Aouda se comportó valientemente desde el primer momento. Se defendió
como una verdadera heroína con un revólver, que disparaba a través de las
ventanas rotas cada vez que un salvaje hacía su aparición. Veinte sioux
habían caído mortalmente heridos al suelo, y las ruedas aplastaban a los que
caían sobre los raíles como si fueran gusanos. Varios pasajeros, heridos de
bala o aturdidos, yacían en los asientos.
Era necesario poner fin a la lucha, que había durado diez minutos, y que
resultaría en el triunfo de los sioux si no se detenía el tren. La estación de
Fort Kearney, donde había una guarnición, estaba a sólo dos millas de
distancia; pero, una vez pasada, los sioux serían dueños del tren entre Fort
Kearney y la estación más allá.
El revisor estaba luchando junto al Sr.

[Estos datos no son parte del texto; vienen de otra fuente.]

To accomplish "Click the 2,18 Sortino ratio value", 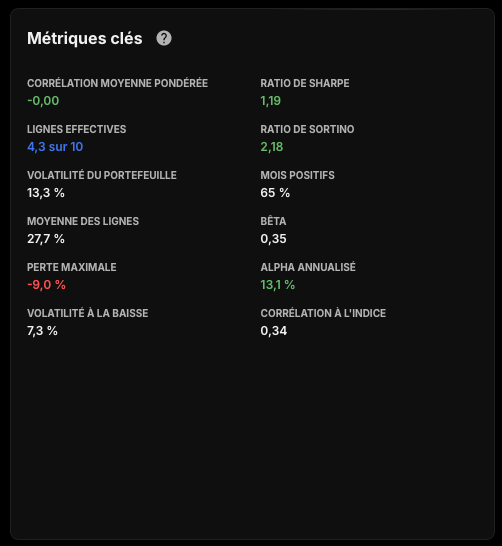I will coord(272,147).
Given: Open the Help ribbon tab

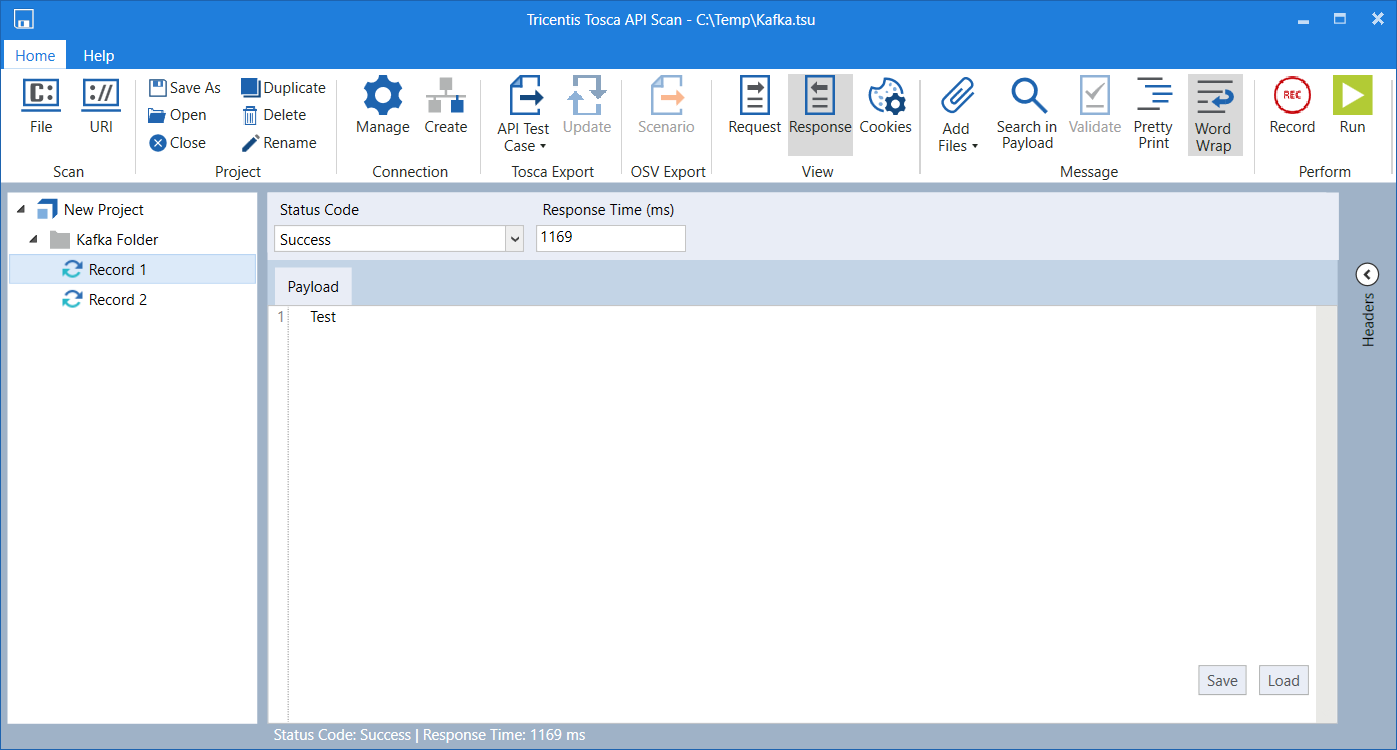Looking at the screenshot, I should click(x=98, y=55).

Fogg, cuando le dispararon y cayó.
En el mismo momento gritó: «¡A menos que el tren se detenga en cinco
minutos, estamos perdidos!»
«Se detendrá», dijo Phileas Fogg, preparándose para salir corriendo del coche.
«Quédese, monsieur», gritó Picaporte; «yo iré».
El señor Fogg no tuvo tiempo de detener al valiente compañero, quien,
abriendo una puerta sin que los indios lo percibieran, logró deslizarse por
debajo del vagón; y mientras la lucha continuaba y las bolas zumbaban unas
sobre otras por encima de su cabeza, hizo uso de su vieja experiencia
acrobática, y con asombrosa agilidad se abrió paso por debajo de los
vagones, agarrándose a las cadenas, ayudándose de los frenos y de los
bordes de las fajas, arrastrándose de un vagón a otro con maravillosa
habilidad, y ganando así el extremo delantero del tren.
Allí, suspendido con una mano entre el vagón de equipaje y el ténder,
aflojó con la otra las cadenas de seguridad; pero, debido a la tracción, nunca
habría conseguido desenroscar la barra de enganche, si una violenta
conmoción no la hubiera sacudido. El tren, ahora separado de la
locomotora, se quedó un poco atrás, mientras la locomotora avanzaba con mayor velocidad.
Llevado por la fuerza ya adquirida, el tren siguió moviéndose durante
varios minutos; pero se accionaron los frenos y por fin se detuvieron, a
menos de cien metros de la estación de Kearney.
Los soldados del fuerte, atraídos por los disparos, se apresuraron a subir;
los sioux no los esperaban, y huyeron en masa antes de que el tren se detuviera por completo.
Pero cuando los pasajeros se contaron en el andén de la estación, varios
desaparecieron; entre otros, el valiente francés, cuya devoción acababa de salvarlos.